[What is expected]: Rewrite every line of the records below, requests included, and shift each coordinate in the answers up by 78. Leave the pictures out of your answer.

──────── Provided material

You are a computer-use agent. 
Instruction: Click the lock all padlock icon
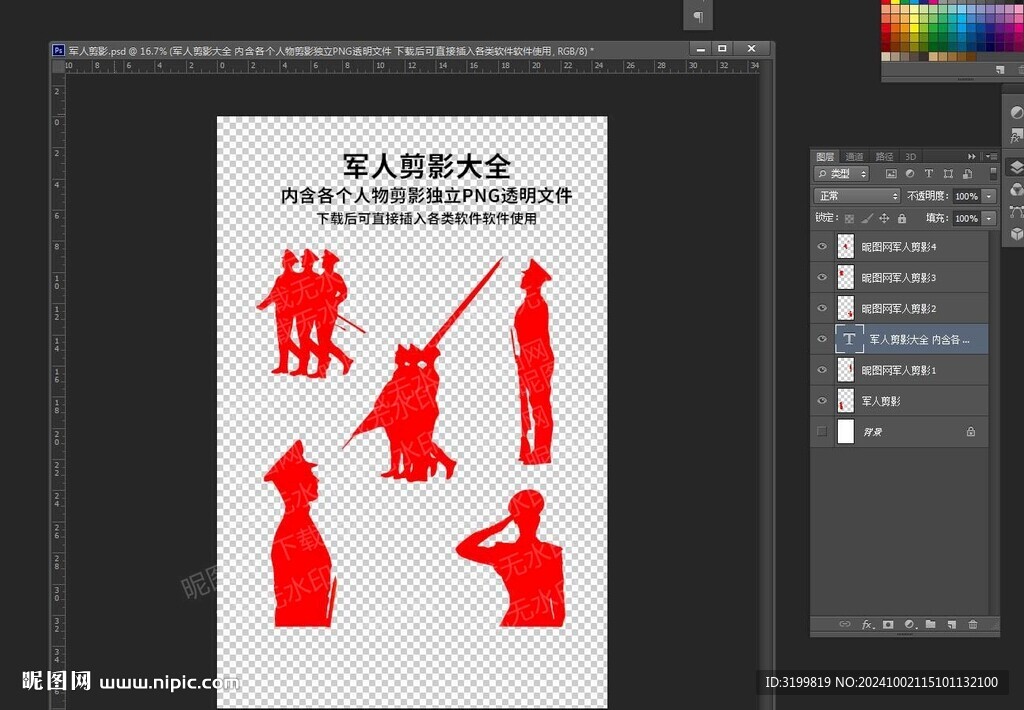(902, 218)
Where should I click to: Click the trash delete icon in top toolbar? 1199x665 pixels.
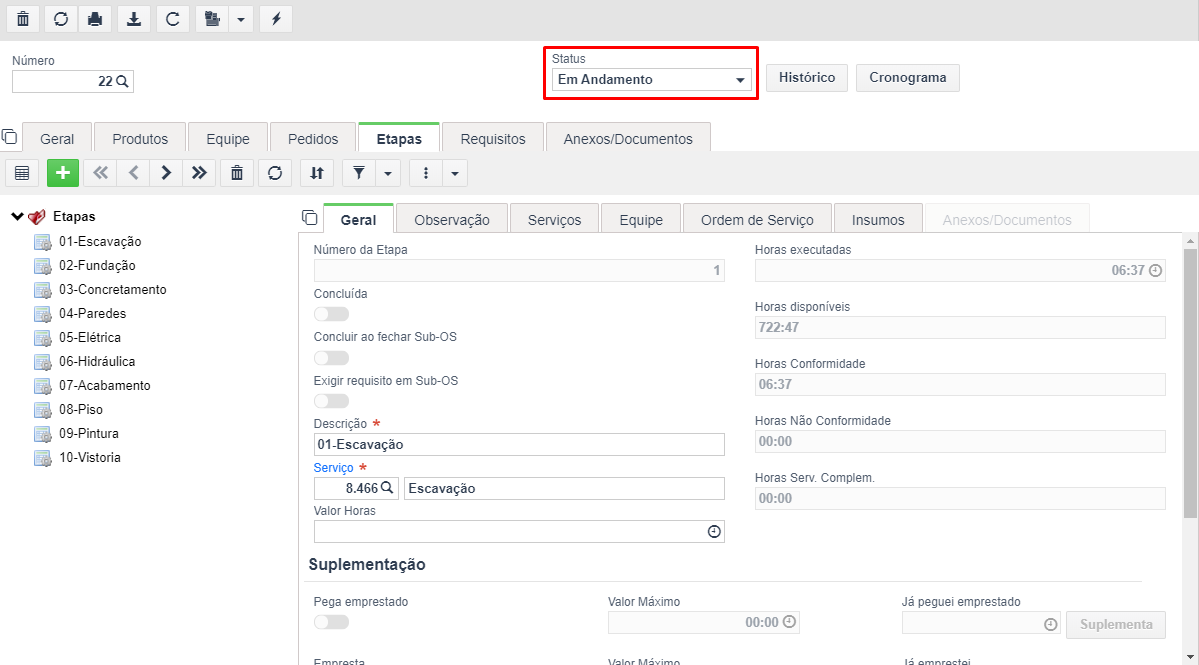[x=23, y=19]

────────────────

[Expected output]:
You are a computer-use agent. 
Instruction: Click the lock all padlock icon
(980, 296)
Where should I click to: Click the trash delete icon in top toolbar? 1199x665 pixels.
[x=101, y=97]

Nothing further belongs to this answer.